Modelling geographical patterns in species richness using eigenvector‐based spatial filters

Aim  To test the mechanisms driving bird species richness at broad spatial scales using eigenvector‐based spatial filtering. Location  South America. Methods  An eigenvector‐based spatial filtering was applied to evaluate spatial patterns in South American bird species richness, taking into account spatial autocorrelation in the data. The method consists of using the geographical coordinates of a region, based on eigenanalyses of geographical distances, to establish a set of spatial filters (eigenvectors) expressing the spatial structure of the region at different spatial scales.
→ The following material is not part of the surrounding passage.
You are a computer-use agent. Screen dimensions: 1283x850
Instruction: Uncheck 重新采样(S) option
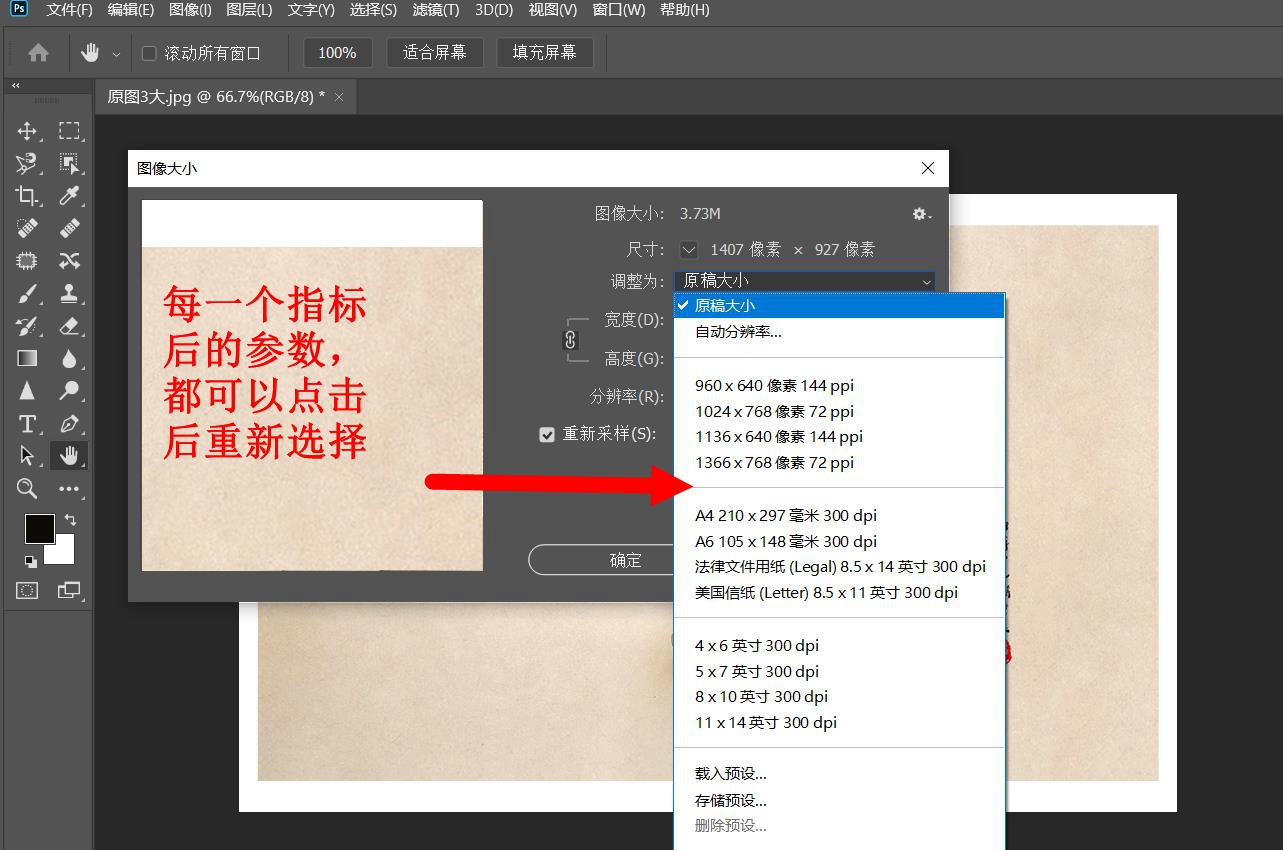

These filters can then be used as predictors in multiple and partial regression analyses, taking into account spatial autocorrelation. Autocorrelation in filters and in the regression residuals can be used as stopping rules to define which filters will be used in the analyses. Results  Environmental component alone explained 8% of variation in richness, whereas 77% of the variation could be attributed to an interaction between environment and geography expressed by the filters (which include mainly broad‐scale climatic factors). Regression coefficients of environmental component were highest for AET. These results were unbiased by short‐scale spatial autocorrelation. Also, there was a significant interaction between topographic heterogeneity and minimum temperature. Conclusion  Eigenvector‐based spatial filtering is a simple and suitable statistical protocol that can be used to analyse patterns in species richness taking into account spatial autocorrelation at different spatial scales. The results for South American birds are consistent with the climatic hypothesis, in general, and energy hypothesis, in particular. Habitat heterogeneity also has a significant effect on variation in species richness in warm tropical regions.